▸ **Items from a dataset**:
▬▬▬

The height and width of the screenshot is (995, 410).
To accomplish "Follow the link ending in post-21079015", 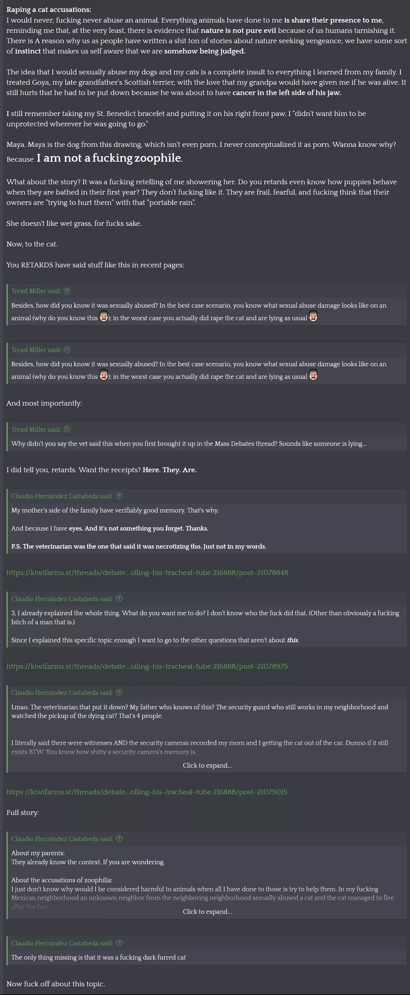I will (147, 792).
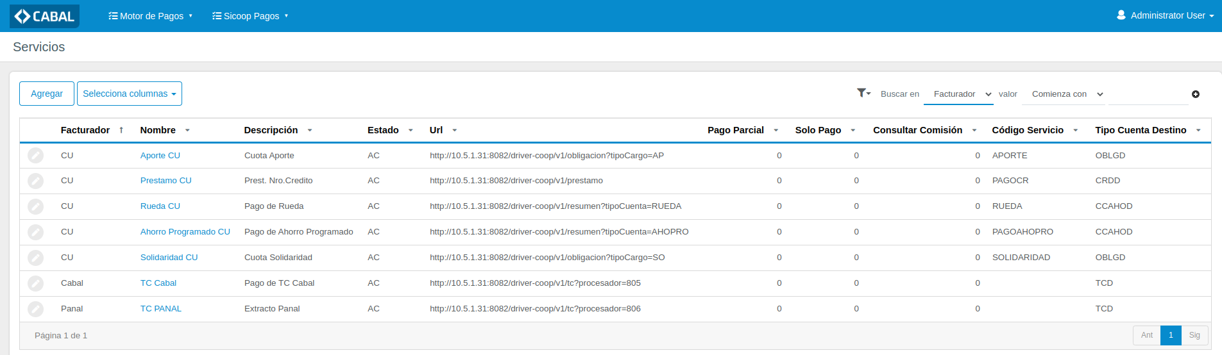
Task: Click the edit icon for TC Cabal row
Action: click(x=36, y=283)
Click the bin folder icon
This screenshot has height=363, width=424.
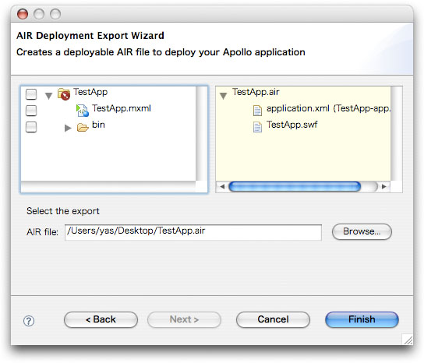(83, 127)
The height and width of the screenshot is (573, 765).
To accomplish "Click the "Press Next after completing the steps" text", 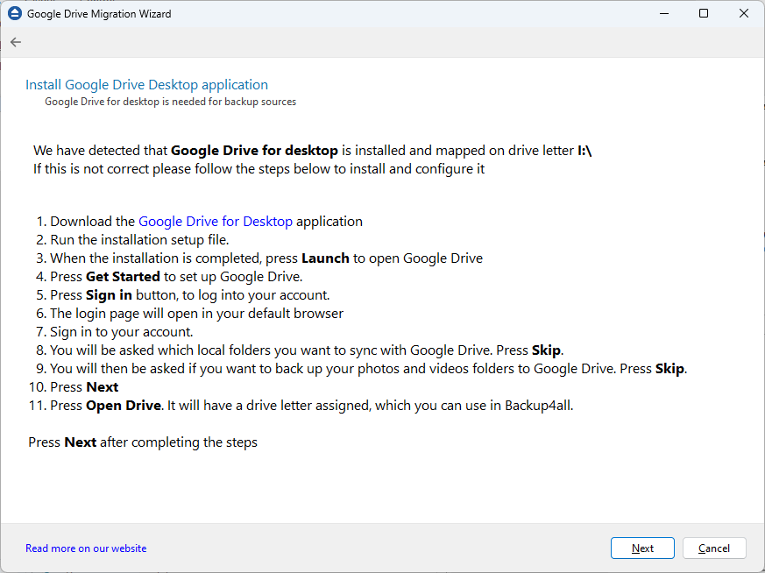I will tap(141, 442).
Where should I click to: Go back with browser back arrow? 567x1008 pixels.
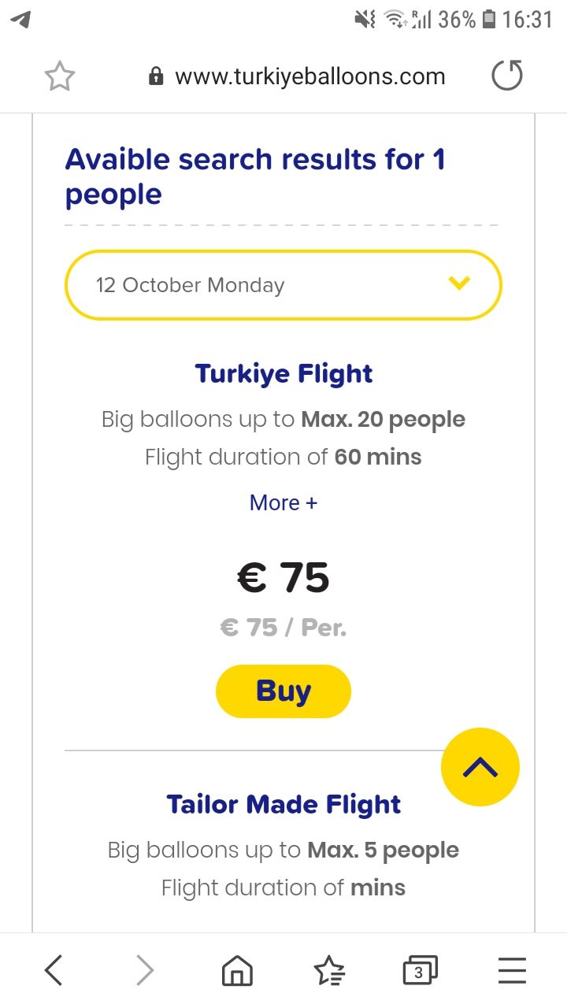(54, 970)
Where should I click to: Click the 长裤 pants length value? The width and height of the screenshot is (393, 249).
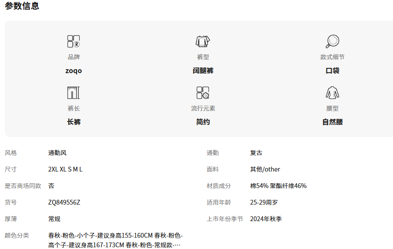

▬▬▬

▸ **PROBLEM REQUIREMENTS**:
Write out the lines from the line with "Where should I click to: Go" through the end of the records exactly; do not include pictures or any other lines.

▸ **RESULT FOR THIS TASK**:
Where should I click to: Go back with browser back arrow? 567x1008 pixels.
(54, 970)
Where should I click to: Click the 长裤 pants length value? The width and height of the screenshot is (393, 249).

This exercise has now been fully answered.